- **TASK TO CARRY OUT**:
Spot each line in the data below containing "with" and copy it.

- **EXTRACTED RECORDS**:

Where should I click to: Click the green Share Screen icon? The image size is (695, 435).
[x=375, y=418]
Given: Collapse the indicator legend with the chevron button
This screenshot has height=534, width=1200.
---
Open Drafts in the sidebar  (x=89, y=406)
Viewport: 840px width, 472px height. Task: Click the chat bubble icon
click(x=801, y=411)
--
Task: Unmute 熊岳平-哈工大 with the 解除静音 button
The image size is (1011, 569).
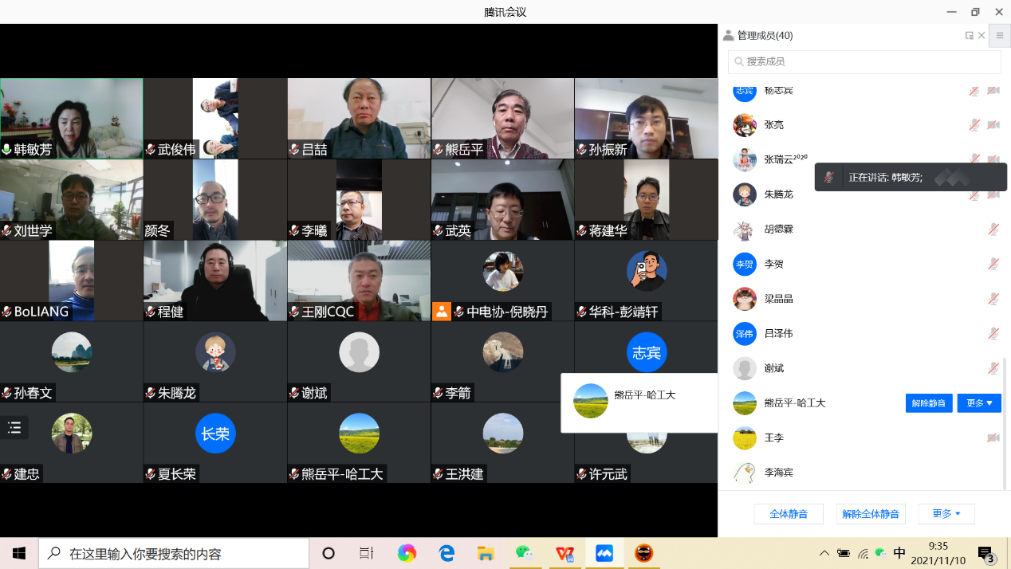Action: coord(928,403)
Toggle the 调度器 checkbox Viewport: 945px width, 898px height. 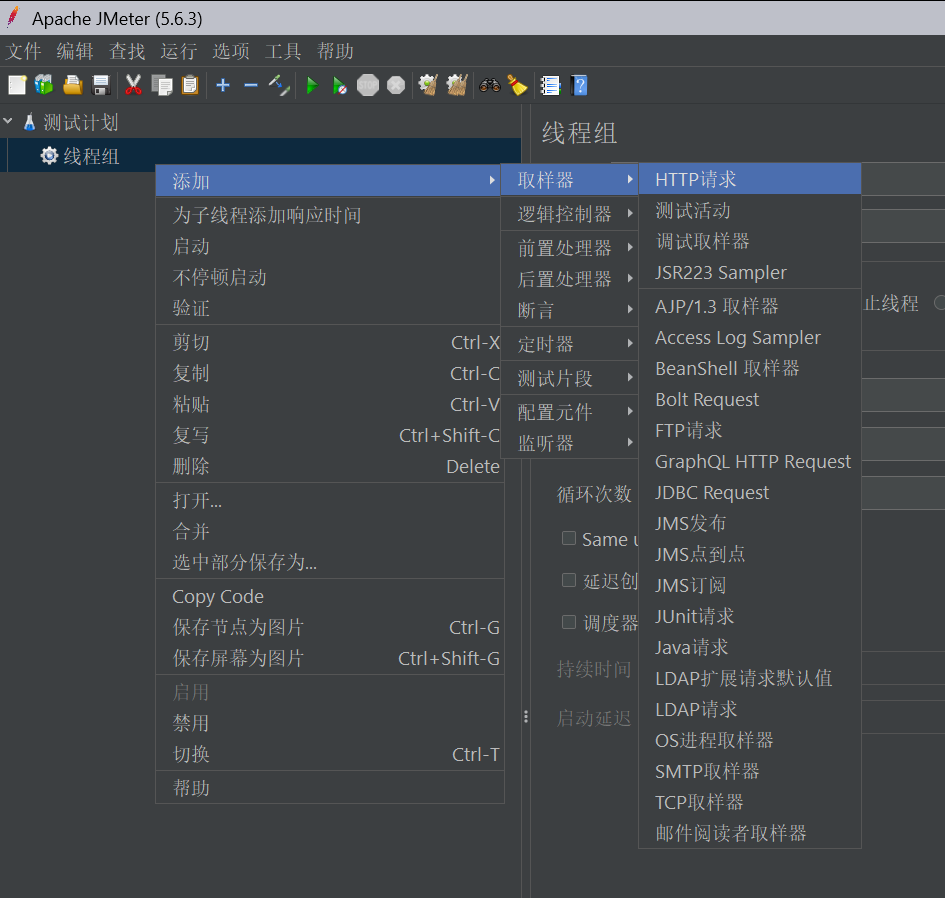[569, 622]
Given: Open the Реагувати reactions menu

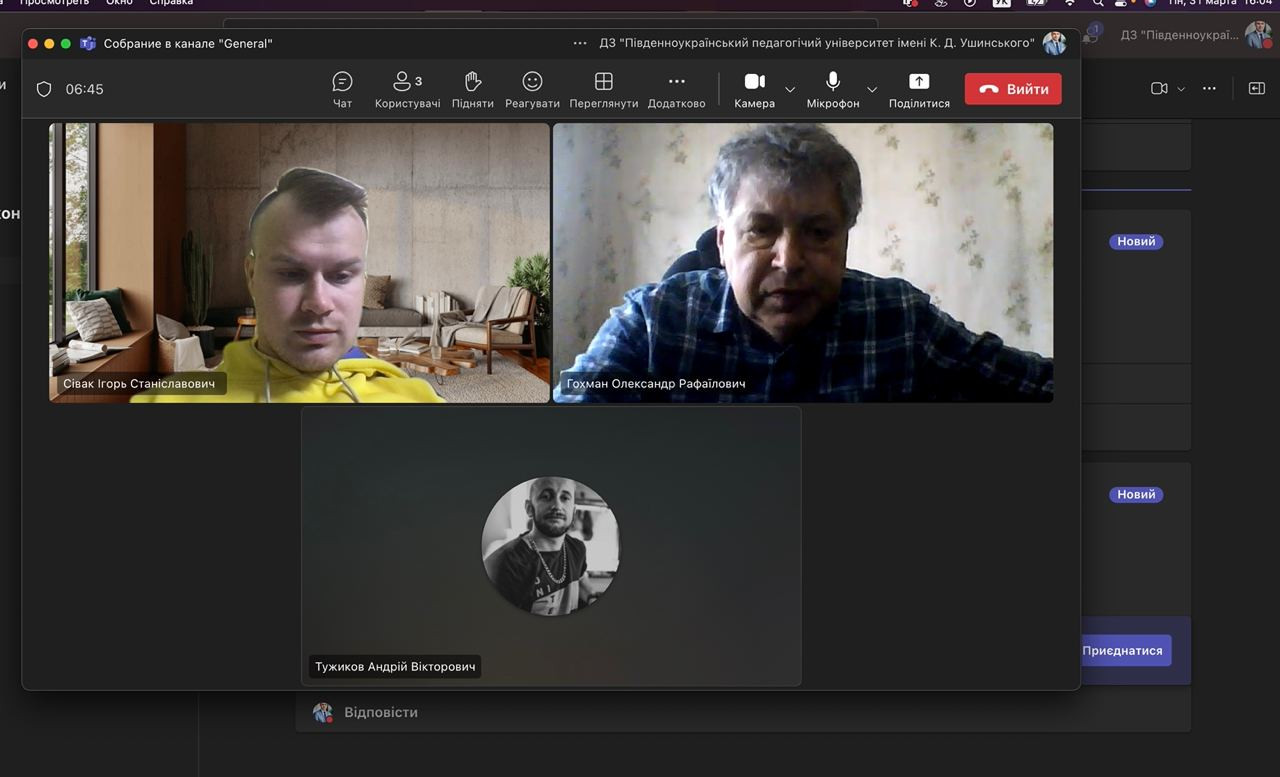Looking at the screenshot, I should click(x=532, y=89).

- **RESPONSE AREA**:
Given: Collapse the indicator legend with the chevron button
Task: Unmute 熊岳平-哈工大 with the 解除静音 button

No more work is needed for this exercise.